Partager l'article ! 10 mai: Commémoration de l'abolition à Paris dans une relative indifférence Avec une cérémonie officielle à Bordeaux, le 10 mai n’a p ...
A part à Bordeaux, malgré l'absence du chef de
l'Etat en déplacement en Allemagne, la journée commémorative nationale de l'abolition de l'esclavage n'a pas eu de fort retentissement dans la capitale française. Deux rendez-vous étaient
proposés aux Parisiens. Un premier rassemblement a réuni un petit millier de personnes venues marcher comme chaque année entre la place de la République et celle de la Nation à l'appel des «
Africains et descendants d'Africains ». On y a retrouvé Joby Valente, du Comité des Africains et fils d'africains déportés, des associations d’Africains, quelques Indigènes de la République, des
militants du PCF et encore le groupe carnavalesque antillais Myo. Les manifestants demandaient « justice et réparations contre 551 ans de razzia, pillage, déportation, génocide... »

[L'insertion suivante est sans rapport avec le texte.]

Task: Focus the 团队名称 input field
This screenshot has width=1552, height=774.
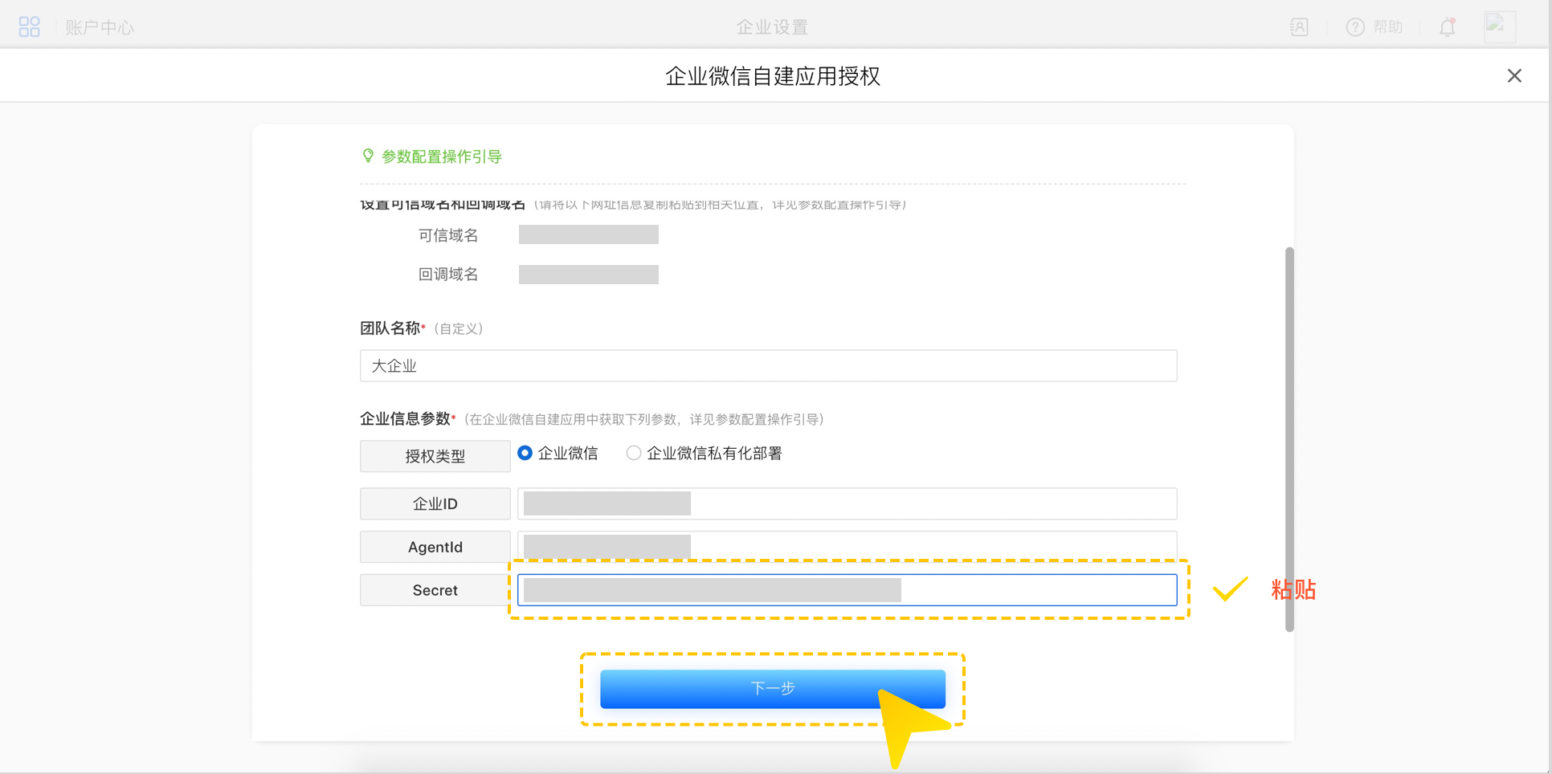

A la même heure, mais place du général Catroux, là où trône désormais une sculpture de fers brisés en hommage au général Dumas, la mairie de Paris avait invité la population
à venir se recueillir. Une cinquantaine de personnes sont venues déposer une fleur au pied de Claude Ribbe, initiateur de l'événement, avant une minute de silence.
Pourtant un
rassemblement d’ultra-marins dans un lieu de culture, pour un autre événement, a su attirer foule : l'hommage aux "Femmes de la liberté" organisé à la grande halle de la Villette, dans le cadre
de l'exposition Kreyol Factory, en partenariat avec la radio France-Culture. Ici, beaucoup de monde pour écouter des lectures, voir ou revoir l’exposition visible jusqu’en juillet. Même
Christiane Taubira qui s'était rendue à Bordeaux le matin même, est revenue à temps pour écouter Léonie Simaga de la Comédie Française et Jacques Martial dans « un dialogue d'amour et de création
» sur des textes d'Aimé et Suzanne Césaire.
La présence de Maryse Condé, Euzahn Palcy, Audrey Pulvar, Michèle Césaire, Simone
Schwarz-Bart, Fabienne Kanor, Gisèle Pineau, Daniel Maximin, Laënnec Hurban, Alain Foix ou le sociologue Michel Giraud, les hommages à Jenny Alpha ou Gerty Dambury ont réussi à reléguer à
l'arrière-plan la journée commémorative dans sa formalité mémorielle pour mettre en avant une réalité culturelle.